Stuart Markham shook his head. “No, you wouldn’t have. You loved him, and there’s no reason to stop loving him because he’s dead. You’ve forgiven him a lot—forgiven him for betrayals and God knows what else. Your husband didn’t plan to die, Natalia. Forgive him and forgive yourself.”
He handed her a clean linen handkerchief, and she pressed it to her eyes, cheeks, and mouth. “I don’t want to die with him,” she murmured.
“That would truly be cheating the public,” he said. Then he cupped her small, tear-streaked face in his two large hands and held it for several moments. He kissed her lips, softly, then more fully. “Do you want to stay alone tonight?” he asked her.
A shiver passing over her spine, Natalia simply shook her head no.
It isn’t just the deaths, Natalia thought: It’s the feeling of being part of a closed triangle, unable to break l
oose. She looked at Stuart Markham and was grateful. He had never known about the convoluted relationships in her life; he had not known Boris. Stuart Markham listened to her speak about her husband and accepted what she told him, without question. Natalia Oblonova had been married to a brilliant man, a complicated man, a patron of the arts throughout Europe—but beyond those facts he could add nothing to his own opinion. He could help her to begin the healing process because her past was not his past; none of his emotions was tied to her previous experience. I can be clean with him, she thought. Pierre is too involved, and so I could not bear him and had to run away. With Stuart, Boris and Arkady remain my own: I do not have to share my memories of them or edit my conceptions to conform with his outlook.

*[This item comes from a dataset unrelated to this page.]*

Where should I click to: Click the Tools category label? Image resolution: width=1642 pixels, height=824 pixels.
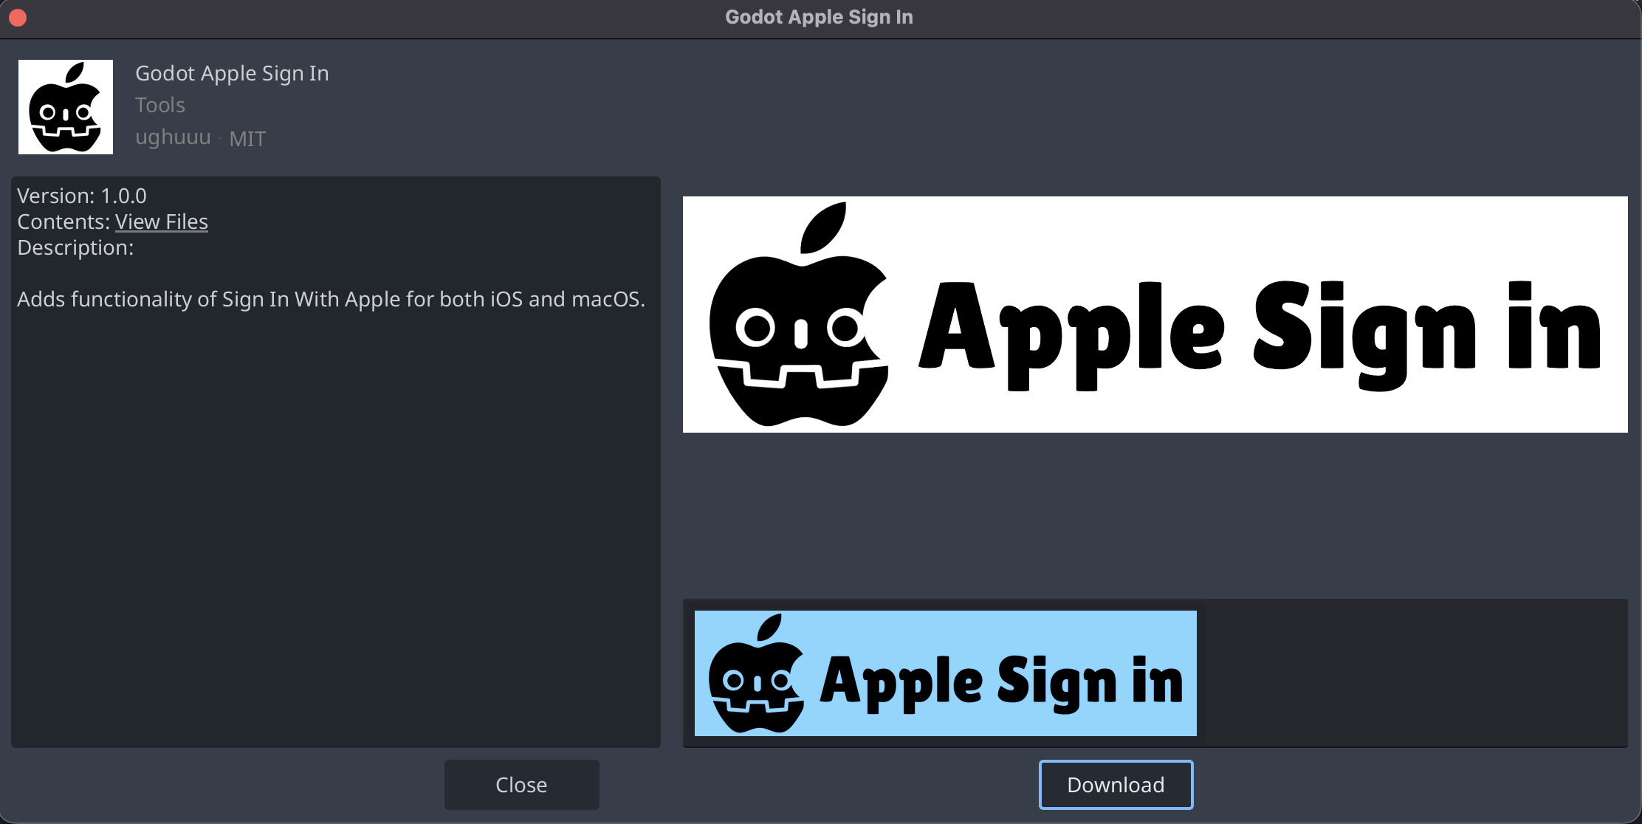160,105
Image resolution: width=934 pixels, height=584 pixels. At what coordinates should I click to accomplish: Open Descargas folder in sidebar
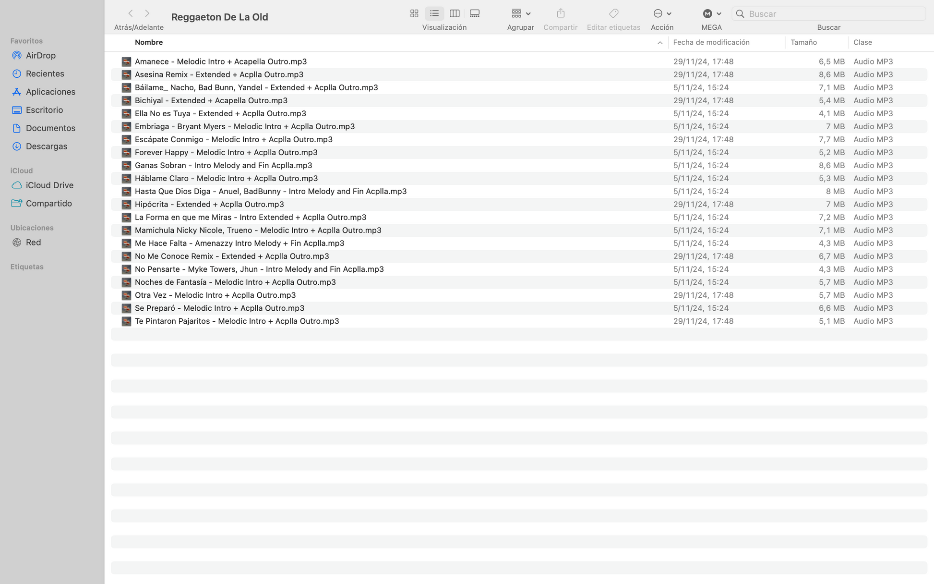pyautogui.click(x=47, y=146)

She was beginning to realize that her grief would not be exorcised until she allowed herself to truly explore its depths. There were so many hurts. To lose a man like Boris had brought to the surface myriad smaller pains. She could remember the good, the ineffably sweet, but also the insecurity, the lack of self-esteem that had characterized some of their earlier dealings. She said softly to Stuart: “The most difficult thing to accept is that I shall never learn whether he loved me most. If we had been able to continue to live together, perhaps I might have come to know. As it is, I think he loved me, but maybe he loved Pierre more. But I suppose it doesn’t matter. The point is that he did love me, and our baby.”
She had been spending most of her free time with the American writer. Ten days before, at the end of January, the Ballets Russes had finished their engagement at the Century Theatre in New York. Natalia had looked at Stuart and thought: I can’t leave again so soon; I can’t be alone with the pain. Impulsively, she had asked: “Why don’t you come with us on tour?”